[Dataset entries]
■ ■ ■

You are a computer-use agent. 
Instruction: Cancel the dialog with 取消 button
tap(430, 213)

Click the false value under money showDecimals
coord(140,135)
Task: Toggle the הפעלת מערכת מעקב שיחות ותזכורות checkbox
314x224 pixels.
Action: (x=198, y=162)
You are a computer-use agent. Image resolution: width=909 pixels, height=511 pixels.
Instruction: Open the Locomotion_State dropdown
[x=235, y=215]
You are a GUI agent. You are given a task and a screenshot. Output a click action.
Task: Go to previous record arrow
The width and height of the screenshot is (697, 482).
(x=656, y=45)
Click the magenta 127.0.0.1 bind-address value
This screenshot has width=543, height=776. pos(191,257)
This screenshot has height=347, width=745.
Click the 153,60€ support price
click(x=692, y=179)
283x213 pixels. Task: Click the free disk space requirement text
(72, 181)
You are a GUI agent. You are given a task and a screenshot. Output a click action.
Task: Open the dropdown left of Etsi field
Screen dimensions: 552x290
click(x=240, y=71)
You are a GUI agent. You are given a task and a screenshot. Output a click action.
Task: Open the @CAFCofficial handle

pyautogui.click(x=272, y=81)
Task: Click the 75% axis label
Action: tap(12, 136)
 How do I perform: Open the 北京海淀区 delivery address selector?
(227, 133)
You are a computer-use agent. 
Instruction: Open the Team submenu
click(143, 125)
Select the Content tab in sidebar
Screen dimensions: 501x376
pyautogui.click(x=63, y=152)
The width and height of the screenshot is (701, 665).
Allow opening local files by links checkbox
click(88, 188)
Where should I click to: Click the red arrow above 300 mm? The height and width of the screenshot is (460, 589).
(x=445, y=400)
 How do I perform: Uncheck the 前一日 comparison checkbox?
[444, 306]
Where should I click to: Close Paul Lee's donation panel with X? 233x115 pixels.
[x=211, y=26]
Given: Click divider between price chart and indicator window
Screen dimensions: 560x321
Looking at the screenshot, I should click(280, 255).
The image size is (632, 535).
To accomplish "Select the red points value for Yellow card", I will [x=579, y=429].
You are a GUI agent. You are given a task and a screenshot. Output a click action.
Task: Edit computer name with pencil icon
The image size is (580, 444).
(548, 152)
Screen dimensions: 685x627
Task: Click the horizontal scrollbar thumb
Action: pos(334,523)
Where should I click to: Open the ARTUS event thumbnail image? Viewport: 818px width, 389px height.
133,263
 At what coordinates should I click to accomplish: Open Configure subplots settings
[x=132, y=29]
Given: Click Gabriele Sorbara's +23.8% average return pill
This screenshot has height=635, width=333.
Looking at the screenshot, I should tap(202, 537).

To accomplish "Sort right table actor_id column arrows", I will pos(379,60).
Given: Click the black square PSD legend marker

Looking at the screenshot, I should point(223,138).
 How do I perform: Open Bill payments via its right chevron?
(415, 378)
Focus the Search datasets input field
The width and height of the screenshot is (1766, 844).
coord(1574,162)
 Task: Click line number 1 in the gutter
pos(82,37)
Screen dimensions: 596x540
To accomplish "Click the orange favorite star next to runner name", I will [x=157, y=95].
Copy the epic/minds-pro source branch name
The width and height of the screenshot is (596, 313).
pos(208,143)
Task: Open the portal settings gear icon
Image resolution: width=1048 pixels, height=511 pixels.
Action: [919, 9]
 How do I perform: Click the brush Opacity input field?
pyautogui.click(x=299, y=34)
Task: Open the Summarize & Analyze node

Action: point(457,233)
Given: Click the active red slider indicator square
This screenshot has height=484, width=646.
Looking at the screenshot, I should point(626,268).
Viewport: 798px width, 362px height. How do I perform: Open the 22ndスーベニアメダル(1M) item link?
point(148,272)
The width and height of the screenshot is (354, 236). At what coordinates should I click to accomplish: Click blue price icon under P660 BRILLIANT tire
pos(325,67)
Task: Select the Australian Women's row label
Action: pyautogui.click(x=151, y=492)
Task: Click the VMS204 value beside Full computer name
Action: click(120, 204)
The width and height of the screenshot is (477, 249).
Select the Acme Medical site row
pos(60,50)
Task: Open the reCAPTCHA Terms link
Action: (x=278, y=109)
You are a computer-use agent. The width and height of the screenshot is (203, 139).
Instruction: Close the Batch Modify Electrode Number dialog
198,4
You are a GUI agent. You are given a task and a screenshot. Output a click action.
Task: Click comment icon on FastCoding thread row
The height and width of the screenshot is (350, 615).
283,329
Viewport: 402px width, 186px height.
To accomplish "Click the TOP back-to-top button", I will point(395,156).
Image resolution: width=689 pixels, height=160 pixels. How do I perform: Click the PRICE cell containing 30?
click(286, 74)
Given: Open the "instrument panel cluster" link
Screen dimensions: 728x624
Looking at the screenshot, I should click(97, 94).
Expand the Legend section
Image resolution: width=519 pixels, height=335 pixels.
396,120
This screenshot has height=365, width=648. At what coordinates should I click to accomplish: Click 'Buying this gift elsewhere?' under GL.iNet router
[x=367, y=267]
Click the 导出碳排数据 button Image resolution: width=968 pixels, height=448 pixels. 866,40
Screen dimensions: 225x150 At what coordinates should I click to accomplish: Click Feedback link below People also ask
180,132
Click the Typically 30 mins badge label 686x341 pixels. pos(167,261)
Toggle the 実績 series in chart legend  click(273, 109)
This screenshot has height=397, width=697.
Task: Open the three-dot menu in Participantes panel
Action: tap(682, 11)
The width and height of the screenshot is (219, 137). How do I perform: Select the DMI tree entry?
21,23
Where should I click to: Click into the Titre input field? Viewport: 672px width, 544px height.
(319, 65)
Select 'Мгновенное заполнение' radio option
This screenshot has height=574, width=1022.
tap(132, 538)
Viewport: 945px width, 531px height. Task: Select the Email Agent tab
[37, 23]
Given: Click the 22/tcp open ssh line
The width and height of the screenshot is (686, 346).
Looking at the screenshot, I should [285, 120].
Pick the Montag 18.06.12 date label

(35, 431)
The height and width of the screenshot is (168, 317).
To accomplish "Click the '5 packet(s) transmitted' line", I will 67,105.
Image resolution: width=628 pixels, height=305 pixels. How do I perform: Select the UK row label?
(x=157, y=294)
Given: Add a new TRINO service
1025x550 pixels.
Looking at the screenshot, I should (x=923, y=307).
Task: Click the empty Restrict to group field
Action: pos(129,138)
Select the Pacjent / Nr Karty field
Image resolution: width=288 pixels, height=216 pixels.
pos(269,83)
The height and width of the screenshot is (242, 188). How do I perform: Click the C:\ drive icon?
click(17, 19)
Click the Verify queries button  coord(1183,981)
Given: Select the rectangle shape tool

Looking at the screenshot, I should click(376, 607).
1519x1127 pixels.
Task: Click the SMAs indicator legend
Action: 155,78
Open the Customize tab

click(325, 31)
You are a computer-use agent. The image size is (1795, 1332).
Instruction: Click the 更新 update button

■ ■ ■

▶ **Exercise instructions**: Retype all of the entries shown above, exactly.

▶ **Result of this exercise**:
You are a computer-use agent. 
Instruction: Cancel the dialog with 取消 button
tap(430, 213)

Click the false value under money showDecimals
coord(140,135)
Task: Toggle the הפעלת מערכת מעקב שיחות ותזכורות checkbox
314x224 pixels.
Action: (x=198, y=162)
You are a computer-use agent. Image resolution: width=909 pixels, height=511 pixels.
Instruction: Open the Locomotion_State dropdown
[x=235, y=215]
You are a GUI agent. You are given a task and a screenshot. Output a click action.
Task: Go to previous record arrow
The width and height of the screenshot is (697, 482).
(x=656, y=45)
Click the magenta 127.0.0.1 bind-address value
This screenshot has width=543, height=776. pos(191,257)
This screenshot has height=347, width=745.
Click the 153,60€ support price
click(x=692, y=179)
283x213 pixels. Task: Click the free disk space requirement text
(72, 181)
You are a GUI agent. You are given a task and a screenshot. Output a click action.
Task: Open the dropdown left of Etsi field
Screen dimensions: 552x290
click(x=240, y=71)
You are a GUI agent. You are given a task and a screenshot. Output a click action.
Task: Open the @CAFCofficial handle

pyautogui.click(x=272, y=81)
Task: Click the 75% axis label
Action: tap(12, 136)
 How do I perform: Open the 北京海淀区 delivery address selector?
(227, 133)
You are a computer-use agent. 
Instruction: Open the Team submenu
click(143, 125)
Select the Content tab in sidebar
Screen dimensions: 501x376
pyautogui.click(x=63, y=152)
The width and height of the screenshot is (701, 665).
Allow opening local files by links checkbox
click(88, 188)
Where should I click to: Click the red arrow above 300 mm? The height and width of the screenshot is (460, 589).
(x=445, y=400)
 How do I perform: Uncheck the 前一日 comparison checkbox?
[444, 306]
Where should I click to: Close Paul Lee's donation panel with X? 233x115 pixels.
[x=211, y=26]
Given: Click divider between price chart and indicator window
Screen dimensions: 560x321
Looking at the screenshot, I should click(280, 255).
The image size is (632, 535).
To accomplish "Select the red points value for Yellow card", I will [x=579, y=429].
You are a GUI agent. You are given a task and a screenshot. Output a click action.
Task: Edit computer name with pencil icon
The image size is (580, 444).
(548, 152)
Screen dimensions: 685x627
Task: Click the horizontal scrollbar thumb
Action: pos(334,523)
Where should I click to: Open the ARTUS event thumbnail image? Viewport: 818px width, 389px height.
133,263
 At what coordinates should I click to accomplish: Open Configure subplots settings
[x=132, y=29]
Given: Click Gabriele Sorbara's +23.8% average return pill
This screenshot has height=635, width=333.
Looking at the screenshot, I should tap(202, 537).

To accomplish "Sort right table actor_id column arrows", I will pos(379,60).
Given: Click the black square PSD legend marker

Looking at the screenshot, I should point(223,138).
 How do I perform: Open Bill payments via its right chevron?
(415, 378)
Focus the Search datasets input field
The width and height of the screenshot is (1766, 844).
coord(1574,162)
 Task: Click line number 1 in the gutter
pos(82,37)
Screen dimensions: 596x540
To accomplish "Click the orange favorite star next to runner name", I will [x=157, y=95].
Copy the epic/minds-pro source branch name
The width and height of the screenshot is (596, 313).
pos(208,143)
Task: Open the portal settings gear icon
Image resolution: width=1048 pixels, height=511 pixels.
Action: [919, 9]
 How do I perform: Click the brush Opacity input field?
pyautogui.click(x=299, y=34)
Task: Open the Summarize & Analyze node

Action: point(457,233)
Given: Click the active red slider indicator square
This screenshot has height=484, width=646.
Looking at the screenshot, I should point(626,268).
Viewport: 798px width, 362px height. How do I perform: Open the 22ndスーベニアメダル(1M) item link?
point(148,272)
The width and height of the screenshot is (354, 236). At what coordinates should I click to accomplish: Click blue price icon under P660 BRILLIANT tire
pos(325,67)
Task: Select the Australian Women's row label
Action: pyautogui.click(x=151, y=492)
Task: Click the VMS204 value beside Full computer name
Action: click(120, 204)
The width and height of the screenshot is (477, 249).
Select the Acme Medical site row
pos(60,50)
Task: Open the reCAPTCHA Terms link
Action: (x=278, y=109)
You are a computer-use agent. The width and height of the screenshot is (203, 139).
Instruction: Close the Batch Modify Electrode Number dialog
198,4
You are a GUI agent. You are given a task and a screenshot. Output a click action.
Task: Click comment icon on FastCoding thread row
The height and width of the screenshot is (350, 615).
283,329
Viewport: 402px width, 186px height.
To accomplish "Click the TOP back-to-top button", I will point(395,156).
Image resolution: width=689 pixels, height=160 pixels. How do I perform: Click the PRICE cell containing 30?
click(286, 74)
Given: Open the "instrument panel cluster" link
Screen dimensions: 728x624
Looking at the screenshot, I should click(97, 94).
Expand the Legend section
Image resolution: width=519 pixels, height=335 pixels.
396,120
This screenshot has height=365, width=648. At what coordinates should I click to accomplish: Click 'Buying this gift elsewhere?' under GL.iNet router
[x=367, y=267]
Click the 导出碳排数据 button Image resolution: width=968 pixels, height=448 pixels. 866,40
Screen dimensions: 225x150 At what coordinates should I click to accomplish: Click Feedback link below People also ask
180,132
Click the Typically 30 mins badge label 686x341 pixels. pos(167,261)
Toggle the 実績 series in chart legend  click(273, 109)
This screenshot has height=397, width=697.
Task: Open the three-dot menu in Participantes panel
Action: tap(682, 11)
The width and height of the screenshot is (219, 137). How do I perform: Select the DMI tree entry?
21,23
Where should I click to: Click into the Titre input field? Viewport: 672px width, 544px height.
(319, 65)
Select 'Мгновенное заполнение' radio option
This screenshot has height=574, width=1022.
tap(132, 538)
Viewport: 945px width, 531px height. Task: Select the Email Agent tab
[37, 23]
Given: Click the 22/tcp open ssh line
The width and height of the screenshot is (686, 346).
Looking at the screenshot, I should [285, 120].
Pick the Montag 18.06.12 date label

(35, 431)
The height and width of the screenshot is (168, 317).
To accomplish "Click the '5 packet(s) transmitted' line", I will 67,105.
Image resolution: width=628 pixels, height=305 pixels. How do I perform: Select the UK row label?
(x=157, y=294)
Given: Add a new TRINO service
1025x550 pixels.
Looking at the screenshot, I should (x=923, y=307).
Task: Click the empty Restrict to group field
Action: pos(129,138)
Select the Pacjent / Nr Karty field
Image resolution: width=288 pixels, height=216 pixels.
pos(269,83)
The height and width of the screenshot is (242, 188). How do I perform: Click the C:\ drive icon?
click(17, 19)
Click the Verify queries button  coord(1183,981)
Given: Select the rectangle shape tool

Looking at the screenshot, I should click(376, 607).
1519x1127 pixels.
Task: Click the SMAs indicator legend
Action: 155,78
Open the Customize tab

click(325, 31)
You are a computer-use agent. The image size is (1795, 1332).
Instruction: Click the 更新 update button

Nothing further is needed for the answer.